* _Vorliegender Text_:
┌──

Leitsatz (amtlich)

  • 1.

    Die Berufung auf ein Augenblicksversagen macht es für den Tatrichter erforderlich, sich mit dem entsprechenden Vorbringen des Betroffenen auseinander zu setzen und zu prüfen, ob nach den Grundsätzen der Rechtsprechung des BGH ein Fahrverbot ggf. nicht festgesetzt werden kann, weil dem Betroffenen ein auch subjektiv grober Vorwurf nicht gemacht werden kann.

  • 2.

    Zum "Augenblicksversagen" bei einem Rotlichtverstoß.

  • 3.

    Wird im Bußgeldbescheid wegen eines Rotlichtverstoßes nur die Straße genannt, auf der der Rotlichtverstoß begangen worden sein soll, nicht aber auch die genaue Lage der Lichtzeichenanlage, hat das keine Auswirkungen auf die Wirksamkeit des Bußgeldbescheides, wenn der Betroffene im Übrigen dem Bußgeldbescheid entnehmen kann, welcher Verstoß ihm zur Last gelegt wird.

 

Verfahrensgang

AG Herne-Wanne (Entscheidung vom 20.01.2005)

 

Tenor

Das angefochtene Urteil wird mit den Feststellungen aufgehoben.

Die Sache wird zur erneuten Verhandlung und Entscheidung an das Amtsgericht Herne-Wanne, das auch über die Kosten der Rechtsbeschwerde zu entscheiden haben wird, zurückverwiesen.

 

Gründe

I.

Das Amtsgericht hat den Betroffenen wegen "einer fahrlässig begangenen Ordnungswidrigkeit nach §§ 37 II, 49 StVO in Verbindung mit §§ 24, 25 StVG" zu einer Geldbuße von 125 EURO verurteilt und außerdem ein Fahrverbot von einem Monat verhängt. Dagegen richtet sich die Rechtsbeschwerde des Betroffenen. Die Generalstaatsanwaltschaft hat beantragt, die Rechtsbeschwerde nach § 349 Abs. 2 StPO in Verbindung mit § 79 Abs. 3 OWiG zu verwerfen.

II.

Die Rechtsbeschwerde ist zulässig, und hat in der Sache - zumindest vorläufigen - Erfolg.

1.

Nach den vom Amtsgericht getroffenen Feststellungen hat der Betroffene am 10. Juli 2004 gegen 00.15 Uhr mit seinem Pkw in Herne auf der Berliner Straße eine Lichtzeichenanlage überfahren, die schon länger als eine Sekunde Rotlicht zeigte. Das angefochtene Urteil teilt außerdem mit, dass der Betroffene nach dem Abbiegen von der Hauptstraße auf die Berliner Straße relativ langsam gefahren sei und den Eindruck gemacht habe, "als ob er etwas suche und als ob er ortsunkundig sei". Der Betroffene hat mit Rechtsbeschwerde geltend gemacht, dass das Amtsgericht das Fahrverbot nicht habe verhängen dürfen, da es nur wegen eines "Augenblicksversagens" zu dem Rotlichtverstoß gekommen sei. Damit habe sich aber das Amtsgericht nicht auseinander gesetzt.

└──

* _Arbeitsaufträge_:
A – Beantworten Sie anhand des Textes zum Rotlichtverstoß die folgenden Fragen:
(i) Welches Gericht hat die angefochtene Entscheidung erlassen, und von welchem Datum ist sie?
(ii) Zu welcher Geldbuße wurde der Betroffene verurteilt, und für wie lange wurde ein Fahrverbot verhängt?
(iii) Wie lange zeigte die Lichtzeichenanlage nach den Feststellungen bereits Rotlicht, als der Betroffene sie überfuhr?
B – Greifen Sie den Text zum Rotlichtverstoß nach seinem letzten Satz auf und führen Sie ihn weiter.

* _Rohdaten_:
┌──

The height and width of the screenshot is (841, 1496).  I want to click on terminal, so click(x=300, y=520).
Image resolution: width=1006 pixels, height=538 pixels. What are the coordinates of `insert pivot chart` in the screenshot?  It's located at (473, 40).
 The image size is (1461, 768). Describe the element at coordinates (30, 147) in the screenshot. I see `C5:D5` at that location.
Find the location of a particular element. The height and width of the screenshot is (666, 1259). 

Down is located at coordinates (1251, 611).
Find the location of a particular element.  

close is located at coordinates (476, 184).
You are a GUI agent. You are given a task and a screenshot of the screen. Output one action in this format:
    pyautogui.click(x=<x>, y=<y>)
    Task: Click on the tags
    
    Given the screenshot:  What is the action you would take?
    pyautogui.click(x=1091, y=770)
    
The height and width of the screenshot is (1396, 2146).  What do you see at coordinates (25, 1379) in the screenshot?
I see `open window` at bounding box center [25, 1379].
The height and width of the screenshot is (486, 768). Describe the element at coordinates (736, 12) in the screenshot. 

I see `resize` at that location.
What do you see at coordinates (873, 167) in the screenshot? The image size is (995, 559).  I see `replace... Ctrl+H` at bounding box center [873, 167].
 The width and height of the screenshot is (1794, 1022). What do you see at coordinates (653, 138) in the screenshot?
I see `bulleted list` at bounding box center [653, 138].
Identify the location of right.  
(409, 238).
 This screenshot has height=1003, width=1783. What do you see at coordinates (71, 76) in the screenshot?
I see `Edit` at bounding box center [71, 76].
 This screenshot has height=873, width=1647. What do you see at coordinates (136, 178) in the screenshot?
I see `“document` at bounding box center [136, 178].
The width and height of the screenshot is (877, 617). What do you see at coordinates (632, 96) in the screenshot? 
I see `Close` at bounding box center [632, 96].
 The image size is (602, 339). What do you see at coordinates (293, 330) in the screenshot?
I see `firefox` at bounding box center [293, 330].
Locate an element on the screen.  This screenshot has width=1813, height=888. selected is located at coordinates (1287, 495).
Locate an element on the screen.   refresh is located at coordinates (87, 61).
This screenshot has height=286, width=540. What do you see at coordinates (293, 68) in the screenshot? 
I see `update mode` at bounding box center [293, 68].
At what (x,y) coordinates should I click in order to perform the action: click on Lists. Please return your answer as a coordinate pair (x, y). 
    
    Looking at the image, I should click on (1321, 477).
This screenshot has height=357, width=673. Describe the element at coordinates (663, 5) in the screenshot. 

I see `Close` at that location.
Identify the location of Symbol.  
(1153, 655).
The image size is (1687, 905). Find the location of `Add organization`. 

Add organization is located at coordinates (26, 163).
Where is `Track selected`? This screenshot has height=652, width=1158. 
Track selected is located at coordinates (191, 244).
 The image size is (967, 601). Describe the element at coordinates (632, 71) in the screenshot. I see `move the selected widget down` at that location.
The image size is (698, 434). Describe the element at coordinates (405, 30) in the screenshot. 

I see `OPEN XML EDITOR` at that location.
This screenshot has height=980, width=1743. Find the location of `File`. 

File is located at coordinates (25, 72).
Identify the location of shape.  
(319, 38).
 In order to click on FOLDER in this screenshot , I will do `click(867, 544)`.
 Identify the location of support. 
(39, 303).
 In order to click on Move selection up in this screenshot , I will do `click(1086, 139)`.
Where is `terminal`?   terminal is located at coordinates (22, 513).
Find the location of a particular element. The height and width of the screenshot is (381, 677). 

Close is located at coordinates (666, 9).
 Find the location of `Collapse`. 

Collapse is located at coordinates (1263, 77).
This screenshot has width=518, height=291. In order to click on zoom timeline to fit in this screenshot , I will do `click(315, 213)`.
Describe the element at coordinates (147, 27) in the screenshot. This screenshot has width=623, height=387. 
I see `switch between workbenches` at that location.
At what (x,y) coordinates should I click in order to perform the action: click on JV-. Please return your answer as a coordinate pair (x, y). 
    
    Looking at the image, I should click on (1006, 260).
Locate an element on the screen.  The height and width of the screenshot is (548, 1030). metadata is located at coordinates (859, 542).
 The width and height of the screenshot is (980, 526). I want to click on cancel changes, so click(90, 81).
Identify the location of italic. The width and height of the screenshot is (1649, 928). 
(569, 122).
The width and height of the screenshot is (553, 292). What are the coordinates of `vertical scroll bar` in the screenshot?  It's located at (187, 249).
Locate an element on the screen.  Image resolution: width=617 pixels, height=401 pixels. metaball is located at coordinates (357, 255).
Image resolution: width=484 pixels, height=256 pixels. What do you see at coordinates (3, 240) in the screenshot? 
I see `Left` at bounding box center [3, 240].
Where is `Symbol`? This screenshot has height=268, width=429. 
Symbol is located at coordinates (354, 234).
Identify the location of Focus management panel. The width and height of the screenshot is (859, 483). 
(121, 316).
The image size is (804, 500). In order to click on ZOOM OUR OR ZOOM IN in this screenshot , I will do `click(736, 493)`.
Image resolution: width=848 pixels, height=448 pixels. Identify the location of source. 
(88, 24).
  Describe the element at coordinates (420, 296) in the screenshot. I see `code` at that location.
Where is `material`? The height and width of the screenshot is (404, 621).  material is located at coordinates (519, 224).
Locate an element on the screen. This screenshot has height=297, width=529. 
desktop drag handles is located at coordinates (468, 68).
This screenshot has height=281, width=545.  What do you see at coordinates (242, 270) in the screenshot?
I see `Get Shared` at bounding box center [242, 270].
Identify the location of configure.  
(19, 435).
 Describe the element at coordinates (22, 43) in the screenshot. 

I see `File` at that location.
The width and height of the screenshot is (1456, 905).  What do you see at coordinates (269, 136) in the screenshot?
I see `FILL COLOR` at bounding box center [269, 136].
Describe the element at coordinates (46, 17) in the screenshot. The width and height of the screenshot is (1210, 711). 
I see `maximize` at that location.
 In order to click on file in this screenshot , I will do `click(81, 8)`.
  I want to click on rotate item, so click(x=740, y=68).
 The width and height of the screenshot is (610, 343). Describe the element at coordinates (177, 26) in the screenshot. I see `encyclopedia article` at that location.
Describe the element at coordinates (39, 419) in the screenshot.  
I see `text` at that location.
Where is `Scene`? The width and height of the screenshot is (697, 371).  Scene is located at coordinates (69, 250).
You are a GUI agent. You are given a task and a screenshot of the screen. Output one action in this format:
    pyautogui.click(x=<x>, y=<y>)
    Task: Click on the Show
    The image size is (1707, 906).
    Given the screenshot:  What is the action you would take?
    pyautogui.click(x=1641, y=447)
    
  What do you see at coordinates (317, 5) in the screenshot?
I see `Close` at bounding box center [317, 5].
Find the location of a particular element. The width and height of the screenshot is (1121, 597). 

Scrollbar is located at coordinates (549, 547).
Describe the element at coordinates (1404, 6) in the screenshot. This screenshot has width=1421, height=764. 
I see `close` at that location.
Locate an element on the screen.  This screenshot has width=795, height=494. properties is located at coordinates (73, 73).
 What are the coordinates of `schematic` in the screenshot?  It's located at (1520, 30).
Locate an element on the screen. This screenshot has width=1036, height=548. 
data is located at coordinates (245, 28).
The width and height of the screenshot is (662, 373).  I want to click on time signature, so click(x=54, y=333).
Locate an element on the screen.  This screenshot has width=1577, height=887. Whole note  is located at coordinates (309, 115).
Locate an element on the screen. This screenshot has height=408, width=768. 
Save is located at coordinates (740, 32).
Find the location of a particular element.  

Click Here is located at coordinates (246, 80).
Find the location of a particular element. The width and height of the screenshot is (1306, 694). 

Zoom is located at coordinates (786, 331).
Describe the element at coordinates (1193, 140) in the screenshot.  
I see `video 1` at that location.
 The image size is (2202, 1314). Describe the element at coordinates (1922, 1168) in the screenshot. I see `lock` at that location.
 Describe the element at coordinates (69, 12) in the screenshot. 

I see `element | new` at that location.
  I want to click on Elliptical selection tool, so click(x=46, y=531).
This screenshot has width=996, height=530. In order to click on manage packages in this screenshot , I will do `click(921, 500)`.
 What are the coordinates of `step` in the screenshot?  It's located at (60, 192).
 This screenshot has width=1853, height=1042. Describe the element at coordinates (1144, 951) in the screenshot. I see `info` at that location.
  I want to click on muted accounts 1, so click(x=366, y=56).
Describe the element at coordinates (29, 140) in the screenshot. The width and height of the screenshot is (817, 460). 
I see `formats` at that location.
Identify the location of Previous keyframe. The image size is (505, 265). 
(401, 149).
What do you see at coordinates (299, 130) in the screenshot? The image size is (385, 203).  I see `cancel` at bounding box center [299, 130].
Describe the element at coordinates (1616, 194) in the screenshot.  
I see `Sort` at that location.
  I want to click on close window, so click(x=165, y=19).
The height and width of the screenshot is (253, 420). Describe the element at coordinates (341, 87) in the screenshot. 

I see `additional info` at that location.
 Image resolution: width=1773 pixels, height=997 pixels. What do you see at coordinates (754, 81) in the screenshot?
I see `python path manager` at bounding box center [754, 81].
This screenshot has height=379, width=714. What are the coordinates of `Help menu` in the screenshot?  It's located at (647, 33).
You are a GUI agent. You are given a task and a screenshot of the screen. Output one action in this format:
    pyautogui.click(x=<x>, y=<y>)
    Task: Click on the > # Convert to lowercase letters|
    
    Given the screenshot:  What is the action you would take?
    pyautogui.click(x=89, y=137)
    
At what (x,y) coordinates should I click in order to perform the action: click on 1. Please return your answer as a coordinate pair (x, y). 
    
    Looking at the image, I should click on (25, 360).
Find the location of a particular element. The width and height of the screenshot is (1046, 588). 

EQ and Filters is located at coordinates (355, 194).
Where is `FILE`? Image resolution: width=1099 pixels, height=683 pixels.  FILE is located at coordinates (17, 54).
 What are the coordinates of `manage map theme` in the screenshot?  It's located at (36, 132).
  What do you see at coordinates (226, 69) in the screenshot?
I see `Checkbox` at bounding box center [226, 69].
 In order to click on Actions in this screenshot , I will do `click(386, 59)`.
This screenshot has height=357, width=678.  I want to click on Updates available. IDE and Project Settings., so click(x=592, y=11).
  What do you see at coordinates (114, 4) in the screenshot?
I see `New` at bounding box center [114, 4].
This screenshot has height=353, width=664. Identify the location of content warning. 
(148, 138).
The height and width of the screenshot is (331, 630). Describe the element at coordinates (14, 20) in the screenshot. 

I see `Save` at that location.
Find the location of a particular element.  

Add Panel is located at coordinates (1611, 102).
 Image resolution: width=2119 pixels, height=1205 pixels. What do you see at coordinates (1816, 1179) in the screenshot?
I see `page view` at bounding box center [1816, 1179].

└──

* _Lösungen_:
A –
(i) Das Amtsgericht Herne-Wanne, Entscheidung vom 20.01.2005.
(ii) Zu einer Geldbuße von 125 Euro und zu einem Fahrverbot von einem Monat.
(iii) Schon länger als eine Sekunde.

B –
Die Rechtsbeschwerde weist damit zutreffend auf einen Rechtsfehler hin. Die amtsgerichtlichen Ausführungen sind lückenhaft (§ 267 StPO). Der Betroffene hat - zumindest ist nach den Ausführungen im amtsgerichtlichen Urteil zu seinen Gunsten davon auszugehen - ein so genanntes Augenblicksversagen im Sinne der Rechtsprechung des Bundesgerichtshofs geltend gemacht (vgl. BGHSt 43, 241 = NJW 1997, 3252 = NZV 1997, 255; vgl. dazu auch Senat in DAR 1998, 150 = VRS 95, 59). Ohne ein entsprechendes Vorbringen des Amtsgerichts sind die Ausführungen im angefochtenen Urteil nämlich unverständlich. Die Berufung auf ein Augenblicksversagen macht es aber für den Tatrichter erforderlich, sich mit dem entsprechenden Vorbringen des Betroffenen auseinander zu setzen und zu prüfen, ob nach den Grundsätzen der Rechtsprechung des BGH (BGH, a.a.O.) ein Fahrverbot ggf. nicht festgesetzt werden kann, weil dem Betroffenen ein auch subjektiv grober Vorwurf nicht gemacht werden kann (Senat in NZV 1998, 164 = DAR 1998, 150 = zfs 1998, 232 = StraFo 1998, 186 = VRS 95, 58; VRS 100, 468 = NZV 2001, 355 = DAR 2001, 376 = zfs 2001, 381 = VM 2001, 93). Es bedarf dann näherer Feststellungen zu dem Verkehrsverstoß (Senat, a.a.O.). Das gilt vor allem auch dann, wenn der Tatrichter das Vorliegen eines so genannten "Augenblicksversagens" verneinen will.

Hier teilt das Amtsgericht nur im Rahmen der Beweiswürdigung den Eindruck des Zeugen G. mit, ohne sich mit der Einlassung des Betroffenen näher auseinander zu setzen. Das wäre jedoch erforderlich gewesen. Denn in der obergerichtlichen Rechtsprechung ist bereits seit längerem anerkannt, dass bei einer so genannten leichten oder momentanen Unaufmerksamkeit, so z.B., wenn der Betroffene durch Adressensuche abgelenkt ist, von einem Fahrverbot abgesehen werden muss, weil dann bereits auf der Tatbestandsebene die Voraussetzungen für dessen Verhängung nicht vorliegen (vgl. OLG Hamm NZV 1996, 117 (Ls.); OLG Koblenz DAR 1994, 287). Das OLG Koblenz hat das zutreffend vor kurzem noch einmal für den der Suche nach einer Apotheke bestätigt (OLG Koblenz NJW 2004, 1400). Diese Umstände haben dann aber auch im Rahmen des Augenblicksversagen Bedeutung und sind vom Tatrichter näher aufzuklären.

2.

Für die neue Hauptverhandlung weist der Senat auf Folgendes hin:

a)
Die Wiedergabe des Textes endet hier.